• _Stated task_: Copy every item below word for word, leaving out the pictures.

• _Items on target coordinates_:
- - -

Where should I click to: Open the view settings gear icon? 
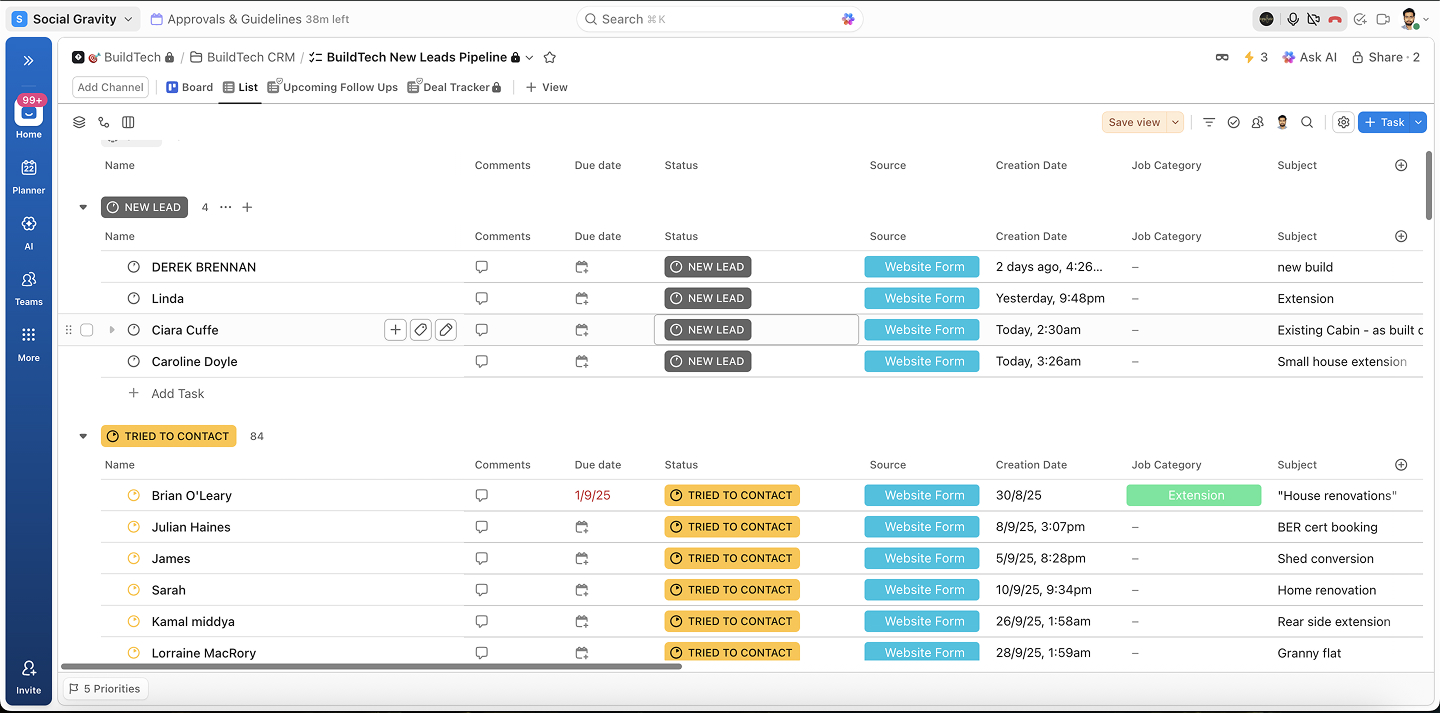tap(1343, 122)
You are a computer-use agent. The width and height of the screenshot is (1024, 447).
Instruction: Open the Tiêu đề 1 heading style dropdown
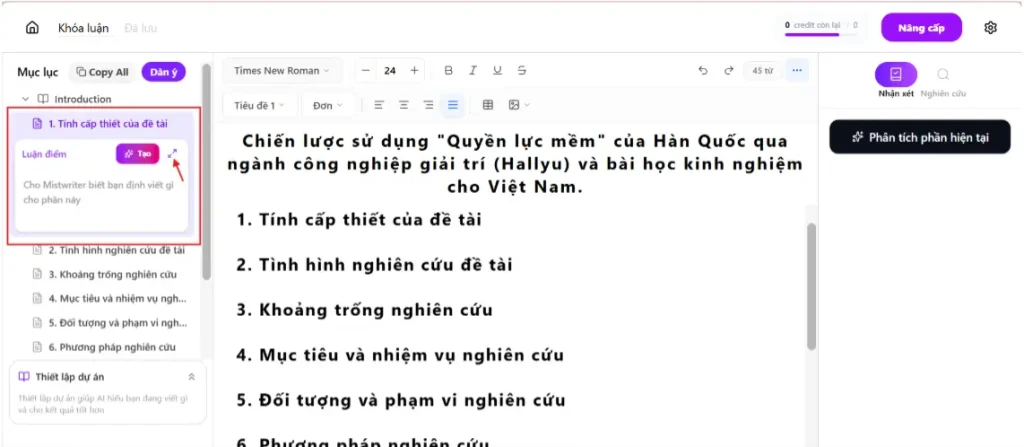[259, 105]
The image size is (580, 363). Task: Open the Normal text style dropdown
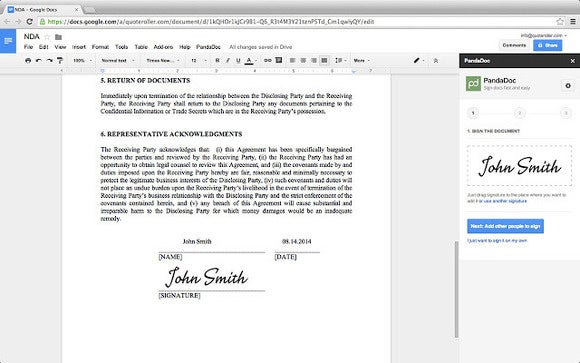pyautogui.click(x=118, y=60)
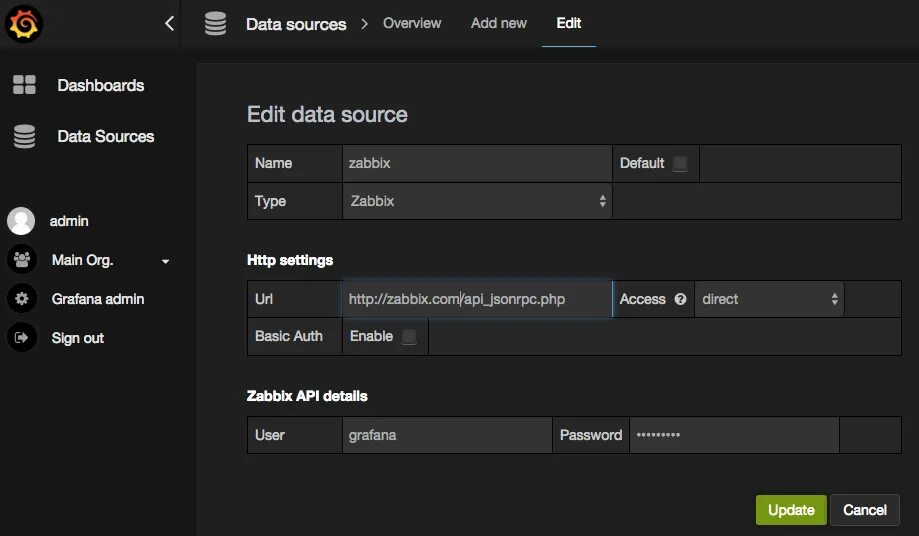Screen dimensions: 919x536
Task: Open the Add new tab
Action: click(499, 23)
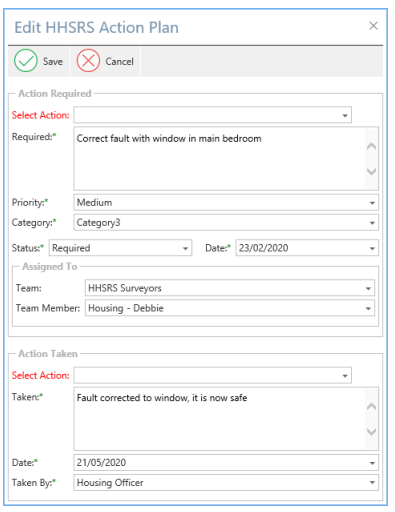Screen dimensions: 395x512
Task: Click the Required box scroll up arrow
Action: pos(371,146)
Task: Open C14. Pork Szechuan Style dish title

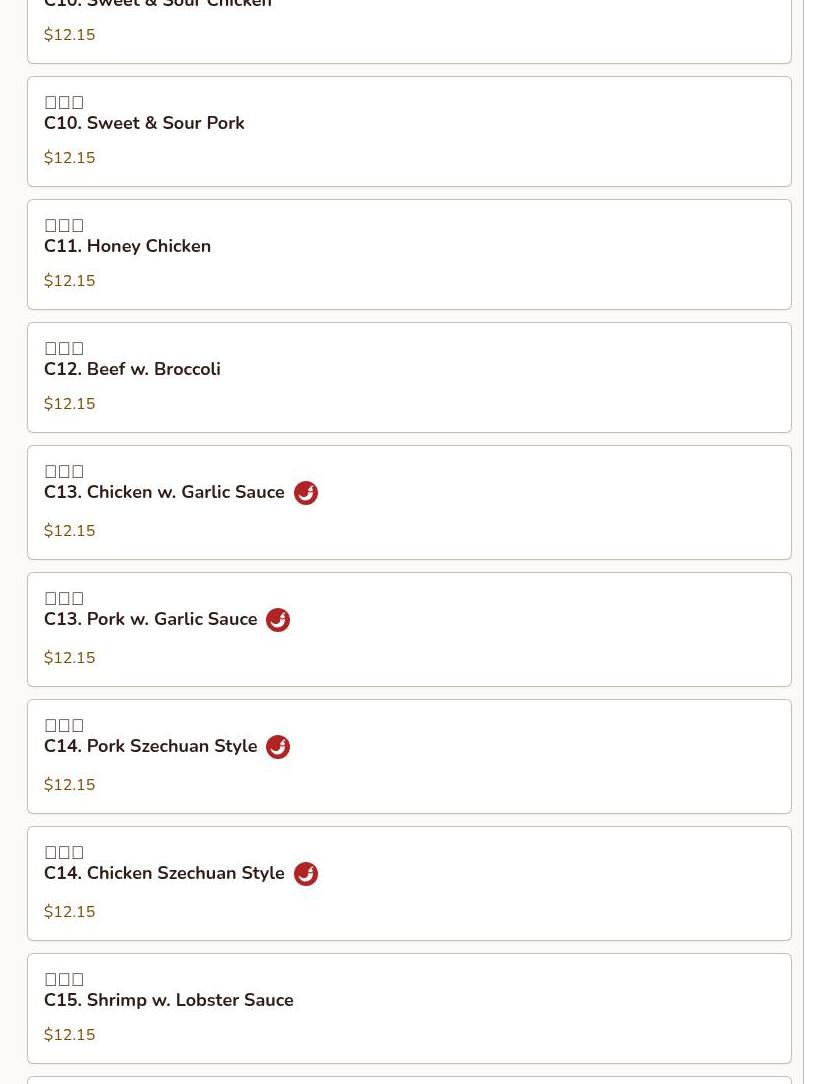Action: (x=150, y=746)
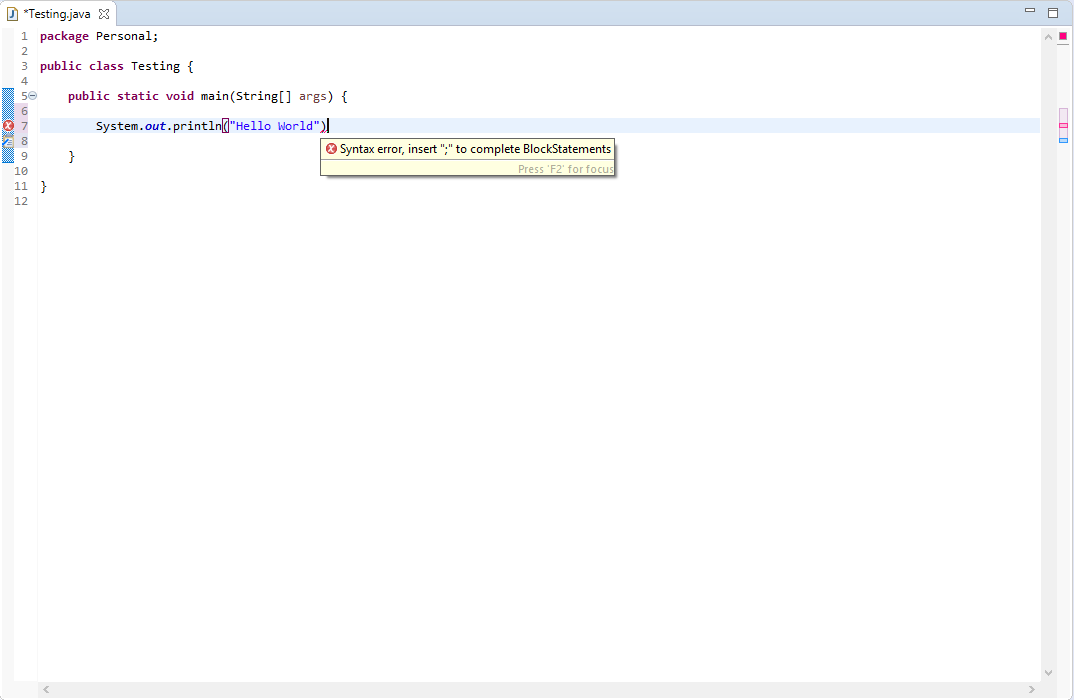
Task: Close the Testing.java editor tab
Action: [x=106, y=15]
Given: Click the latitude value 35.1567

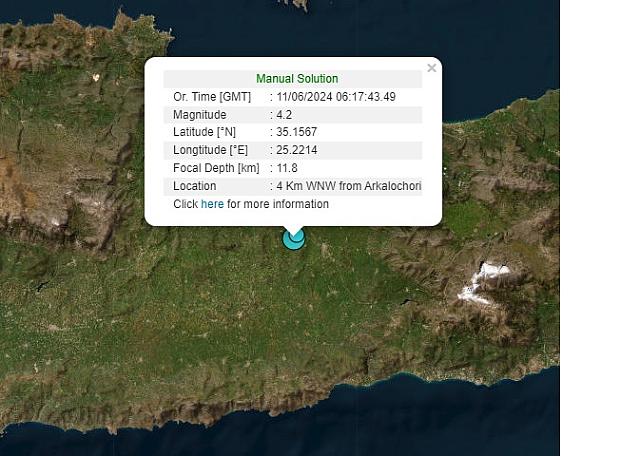Looking at the screenshot, I should point(297,132).
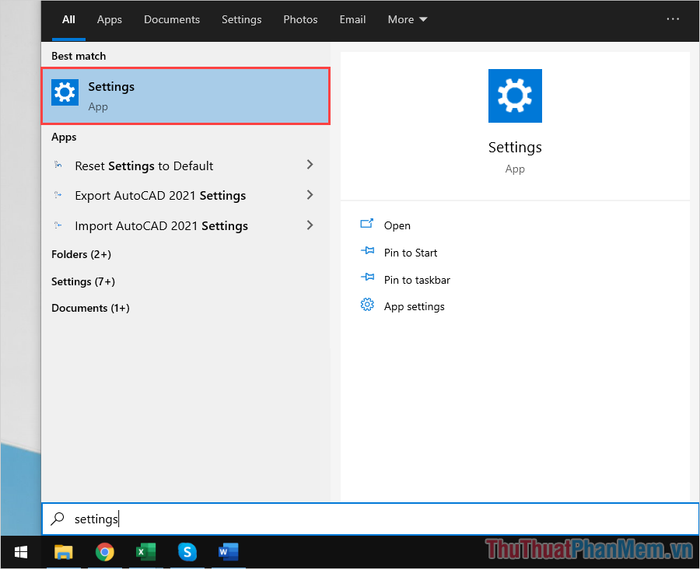This screenshot has width=700, height=569.
Task: Expand Export AutoCAD 2021 Settings arrow
Action: point(309,195)
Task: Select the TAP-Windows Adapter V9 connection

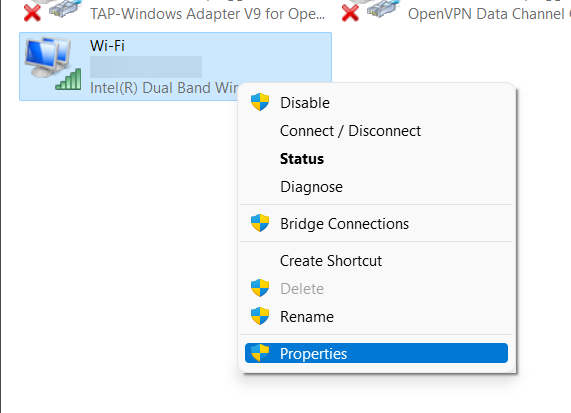Action: click(175, 13)
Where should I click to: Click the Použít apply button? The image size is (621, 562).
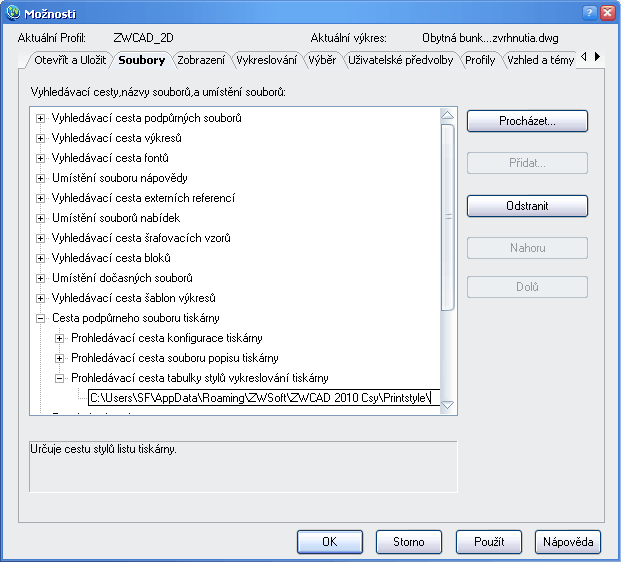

- - -

• _Worked solution_:
Where should I click to: Open the view settings gear icon? 
tap(1343, 122)
You are a computer-use agent. The width and height of the screenshot is (1024, 447).
Instruction: Open the Tiêu đề 1 heading style dropdown
[259, 105]
The image size is (580, 363). Task: Open the Normal text style dropdown
pyautogui.click(x=118, y=60)
Screen dimensions: 919x536
Task: Open the Add new tab
Action: click(499, 23)
Screen dimensions: 395x512
Task: Click the Required box scroll up arrow
Action: pos(371,146)
Task: Open C14. Pork Szechuan Style dish title

Action: (x=150, y=746)
Task: Close the Testing.java editor tab
Action: [x=106, y=15]
Given: Click the latitude value 35.1567

Looking at the screenshot, I should point(297,132).
This screenshot has width=700, height=569.
Task: Expand Export AutoCAD 2021 Settings arrow
Action: point(309,195)
Task: Select the TAP-Windows Adapter V9 connection

Action: click(175, 13)
Where should I click to: Click the Použít apply button? The image size is (621, 562).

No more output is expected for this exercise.